Выражаясь витиевато — память человеческая подобна путям летчика: она преисполнена провалов, выражаясь проще — она дырява. Далее уподобим ее подержанному костюму: коленки просвечивают, на локтях совсем светло. Когда пишешь воспоминания, не слишком много присочиняя и ужасно много пропуская, лучше всего ссылаться на эти недостатки памяти и пропускать некоторые имена. Может быть, эти люди еще живы, и им будет неприятно, или за них огорчатся их близкие. Потому что нельзя же описывать только встречи с ангелами — люди разнообразны.
Лионский мэр осмотрел, изучил и понял СССР в восемь дней. Человек огромного таланта! Мы так не умели. Когда в 1916 году я вернулся в Россию после десятилетней эмиграции, моя газета предложила мне прокатиться по России — куда захочется и приглянется — затратив на это два месяца:
— Вы стали иностранцем — проветритесь и поучитесь.
Я выбрал северо-восток и Поволжье: Ярославль, Вологду, Вятку, Пермь, Уфу, Самару, Казань — и что еще успеется. Знакомиться должен был преимущественно с земствами и кооперативами. В легких воспоминаниях нет места для такого тяжеловесного материала, и я ограничусь записями случайных встреч, не бывших целью, а лишь попутных.
Ясно, что я не мог стремиться к встречам с начальниками военных округов, прямой обязанностью которых было меня арестовать и выслать. И между тем первый вечер в Ярославле я провел в семье генерала Качуры-Масальского, отличного старика, умершего в первые годы революции. Он был в числе первых, принявших февральскую революцию свободно и приветливо. Мне, собственно, памятна не эта встреча с ним, а более поздняя, через год, когда я приехал отдохнуть в деревушку на Волге под Ярославлем и прожил около месяца в его семье. Генерал, заваленный делами, наезжал в деревушку урывками. Мы гуляли, катались на лодках, ловили рыбу и по вечерам всей семьей неистово играли в ‘девятый вал’. Однажды, приехав рано утром, генерал застал нас всех еще за картами: свою старуху-жену, дочерей, племянника и гостя. Лица наши были зелены и глаза воспалены. Был гром и была молния: генерал кричал и бесновался, распекая нас за безобразный образ жизни. Это вместо того, чтобы пользоваться отдыхом в природе! Да и вообще безобразие! Мы разбрелись в смущении и спали до обеда.

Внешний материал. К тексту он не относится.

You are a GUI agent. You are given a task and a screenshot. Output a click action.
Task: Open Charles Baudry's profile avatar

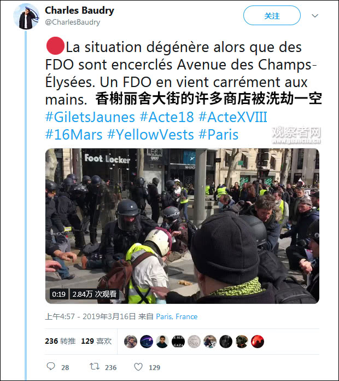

Вечером чинно гуляли с генералом, стараясь выслужить прощение. После ужина сидели и говорили о разумных предметах. Но разговор плохо клеился.
Генерал говорил:
— Когда целый день работаешь, природа — истинное спасенье. Я не против карт, я и сам играю, но нужно знать меру, а то получается черт знает что.
Он был, конечно, прав — и мы смиренно молчали.
Генерал продолжал:
— Чудесный вечер сегодня, и такая теплынь! Жаль только, что луны нет, а то бы хорошо на лодке. Если вы хотите, то поиграйте немного, я, может быть, и сам присоединюсь, но только на часок, а затем — все спать.
Мы ответили, что как-то не хочется играть, лучше так посидим.
— Жертвы ради меня не приносите, а то выйдет, что я — семейный деспот. Поиграть часок даже хорошо, приятно. Я только против злоупотребления. А так — пожалуйста, сыграем.
Часов в восемь утра он волновался:
— Черт его знает! В два раза беру, в девять никогда не выходит! Да сдавай же скорей, чего зря тасуешь! В половине девятого пароход, а я и не умывался. Но главное — какое систематическое невезенье! В два беру, в четыре бывает — в девять никогда!
На пристань он бежал впереди, мы за ним — провожать. С палубы пароходика кричал нам:
— Решительно требую — бросьте вы это безобразие! Деревня создана для отдыха. Хоть ты бы постыдилась — старая женщина! Черт знает что такое!
Тогда же мой летний покой был нарушен приездом курьера от ярославского прокурора:
— Просят вас приехать по делу.
Прокурор очень извинялся, что побеспокоил, но он получил телеграмму из Москвы от прокурора С. Ф. Стааля с предложением разыскать меня и передать мне приглашение немедленно ехать в Петербург для участия в судебной комиссии. Долго — и некстати — рассказывать, почему меня вызывали. Решительно отказавшись, я поинтересовался, каким образом ярославский прокурор нашел меня в деревне. Он очень смутился.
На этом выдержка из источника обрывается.